Only the lines from the one containing "Given: Click the Jamaica flag icon" through the last line of the material should be returned, each exactly as it stands.

---- Records for this task

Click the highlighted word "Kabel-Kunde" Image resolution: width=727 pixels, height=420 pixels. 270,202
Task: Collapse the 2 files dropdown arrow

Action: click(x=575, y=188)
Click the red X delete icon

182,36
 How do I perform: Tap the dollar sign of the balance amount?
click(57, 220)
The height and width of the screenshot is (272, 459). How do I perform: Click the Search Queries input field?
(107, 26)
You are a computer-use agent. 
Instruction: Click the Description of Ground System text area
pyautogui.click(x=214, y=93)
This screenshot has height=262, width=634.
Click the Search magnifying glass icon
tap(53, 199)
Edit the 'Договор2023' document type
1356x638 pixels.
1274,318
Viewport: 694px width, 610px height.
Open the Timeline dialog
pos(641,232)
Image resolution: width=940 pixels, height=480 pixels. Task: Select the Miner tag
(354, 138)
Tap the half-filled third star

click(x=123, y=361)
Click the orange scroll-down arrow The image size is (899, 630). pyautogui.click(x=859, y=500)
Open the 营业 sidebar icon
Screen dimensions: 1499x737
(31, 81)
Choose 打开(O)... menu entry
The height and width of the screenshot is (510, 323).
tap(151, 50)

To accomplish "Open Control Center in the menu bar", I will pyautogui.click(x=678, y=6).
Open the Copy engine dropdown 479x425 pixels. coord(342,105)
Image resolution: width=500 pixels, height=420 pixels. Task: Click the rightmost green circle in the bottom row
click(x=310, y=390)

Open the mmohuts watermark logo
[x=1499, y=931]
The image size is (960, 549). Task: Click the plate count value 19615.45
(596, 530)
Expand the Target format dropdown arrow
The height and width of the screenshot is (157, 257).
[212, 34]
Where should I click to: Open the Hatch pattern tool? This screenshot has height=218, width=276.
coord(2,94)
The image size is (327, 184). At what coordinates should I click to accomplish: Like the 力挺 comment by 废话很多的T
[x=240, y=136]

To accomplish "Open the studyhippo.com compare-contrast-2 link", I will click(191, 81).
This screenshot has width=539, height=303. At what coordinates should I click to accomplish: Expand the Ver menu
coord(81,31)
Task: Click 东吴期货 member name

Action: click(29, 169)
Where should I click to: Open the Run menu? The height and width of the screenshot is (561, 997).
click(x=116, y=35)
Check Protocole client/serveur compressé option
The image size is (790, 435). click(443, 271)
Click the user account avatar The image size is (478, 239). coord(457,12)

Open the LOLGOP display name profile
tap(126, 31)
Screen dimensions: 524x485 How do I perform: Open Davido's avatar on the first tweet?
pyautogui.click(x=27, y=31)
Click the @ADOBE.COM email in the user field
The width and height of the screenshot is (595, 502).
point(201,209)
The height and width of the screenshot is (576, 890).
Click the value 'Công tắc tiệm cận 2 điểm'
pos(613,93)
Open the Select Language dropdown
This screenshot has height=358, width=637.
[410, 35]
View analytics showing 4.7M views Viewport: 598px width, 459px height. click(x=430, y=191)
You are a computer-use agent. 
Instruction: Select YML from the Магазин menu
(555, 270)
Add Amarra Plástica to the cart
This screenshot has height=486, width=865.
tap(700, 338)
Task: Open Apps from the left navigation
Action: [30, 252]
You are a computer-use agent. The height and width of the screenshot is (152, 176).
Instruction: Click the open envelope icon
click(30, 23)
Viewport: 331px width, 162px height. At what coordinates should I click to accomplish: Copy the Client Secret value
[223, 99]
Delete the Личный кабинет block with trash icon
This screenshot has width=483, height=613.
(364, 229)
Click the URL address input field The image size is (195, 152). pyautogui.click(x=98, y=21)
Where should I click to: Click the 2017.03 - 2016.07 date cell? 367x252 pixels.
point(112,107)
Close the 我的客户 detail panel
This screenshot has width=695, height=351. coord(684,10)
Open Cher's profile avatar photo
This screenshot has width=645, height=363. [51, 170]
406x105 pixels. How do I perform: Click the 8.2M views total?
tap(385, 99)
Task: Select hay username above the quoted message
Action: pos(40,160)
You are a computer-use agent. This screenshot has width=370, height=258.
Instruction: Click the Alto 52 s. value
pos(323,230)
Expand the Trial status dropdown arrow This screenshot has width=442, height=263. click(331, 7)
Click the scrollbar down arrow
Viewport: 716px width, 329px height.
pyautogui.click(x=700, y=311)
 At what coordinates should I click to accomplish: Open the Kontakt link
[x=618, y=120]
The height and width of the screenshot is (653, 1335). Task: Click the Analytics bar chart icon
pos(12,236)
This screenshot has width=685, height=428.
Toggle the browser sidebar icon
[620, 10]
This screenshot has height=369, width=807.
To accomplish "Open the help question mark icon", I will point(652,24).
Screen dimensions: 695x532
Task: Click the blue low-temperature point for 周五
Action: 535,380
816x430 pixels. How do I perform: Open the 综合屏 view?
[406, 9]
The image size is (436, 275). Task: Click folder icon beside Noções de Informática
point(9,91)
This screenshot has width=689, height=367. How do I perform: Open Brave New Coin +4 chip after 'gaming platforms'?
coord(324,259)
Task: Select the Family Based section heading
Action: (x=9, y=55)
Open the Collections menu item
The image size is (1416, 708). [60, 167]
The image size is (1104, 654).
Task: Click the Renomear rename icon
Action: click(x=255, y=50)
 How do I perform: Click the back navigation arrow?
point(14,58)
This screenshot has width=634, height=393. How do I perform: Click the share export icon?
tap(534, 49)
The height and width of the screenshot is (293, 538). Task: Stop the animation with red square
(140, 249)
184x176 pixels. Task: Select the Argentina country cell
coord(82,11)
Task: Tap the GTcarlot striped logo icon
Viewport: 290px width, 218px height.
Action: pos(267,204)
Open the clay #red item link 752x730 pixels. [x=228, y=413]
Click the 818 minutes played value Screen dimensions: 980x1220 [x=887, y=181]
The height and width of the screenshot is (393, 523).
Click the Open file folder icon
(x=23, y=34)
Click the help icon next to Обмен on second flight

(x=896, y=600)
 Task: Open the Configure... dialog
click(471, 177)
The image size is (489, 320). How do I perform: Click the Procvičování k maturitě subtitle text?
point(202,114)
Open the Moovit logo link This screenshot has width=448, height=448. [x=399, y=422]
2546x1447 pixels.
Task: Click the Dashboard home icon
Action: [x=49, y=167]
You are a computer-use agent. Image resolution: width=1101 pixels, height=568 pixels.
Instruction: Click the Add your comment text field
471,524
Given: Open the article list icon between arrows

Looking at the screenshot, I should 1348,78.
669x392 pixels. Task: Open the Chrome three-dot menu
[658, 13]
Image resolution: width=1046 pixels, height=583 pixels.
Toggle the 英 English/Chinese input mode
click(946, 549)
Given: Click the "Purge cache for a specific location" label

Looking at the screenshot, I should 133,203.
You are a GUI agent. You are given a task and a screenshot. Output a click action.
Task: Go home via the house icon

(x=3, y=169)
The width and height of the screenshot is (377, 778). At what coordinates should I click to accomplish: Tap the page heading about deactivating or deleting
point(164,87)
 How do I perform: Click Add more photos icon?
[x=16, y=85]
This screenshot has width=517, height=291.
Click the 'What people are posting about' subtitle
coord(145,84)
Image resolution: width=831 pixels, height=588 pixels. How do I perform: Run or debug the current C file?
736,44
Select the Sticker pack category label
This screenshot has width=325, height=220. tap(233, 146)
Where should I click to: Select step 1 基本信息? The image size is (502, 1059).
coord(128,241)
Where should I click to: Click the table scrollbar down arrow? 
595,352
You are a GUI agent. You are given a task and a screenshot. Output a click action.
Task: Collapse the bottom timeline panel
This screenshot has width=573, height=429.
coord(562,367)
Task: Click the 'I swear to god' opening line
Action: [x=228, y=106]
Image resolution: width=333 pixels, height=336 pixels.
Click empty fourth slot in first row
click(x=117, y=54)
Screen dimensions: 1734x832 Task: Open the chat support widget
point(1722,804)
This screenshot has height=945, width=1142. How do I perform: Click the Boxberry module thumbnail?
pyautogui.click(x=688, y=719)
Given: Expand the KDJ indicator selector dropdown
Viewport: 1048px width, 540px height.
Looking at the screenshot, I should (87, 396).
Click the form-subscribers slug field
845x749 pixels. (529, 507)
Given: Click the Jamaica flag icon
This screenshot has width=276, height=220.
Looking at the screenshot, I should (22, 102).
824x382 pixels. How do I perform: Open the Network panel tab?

--------

Answer below:
Given: Click the Jamaica flag icon
This screenshot has width=276, height=220.
Looking at the screenshot, I should (22, 102).
824x382 pixels. How do I perform: Open the Network panel tab?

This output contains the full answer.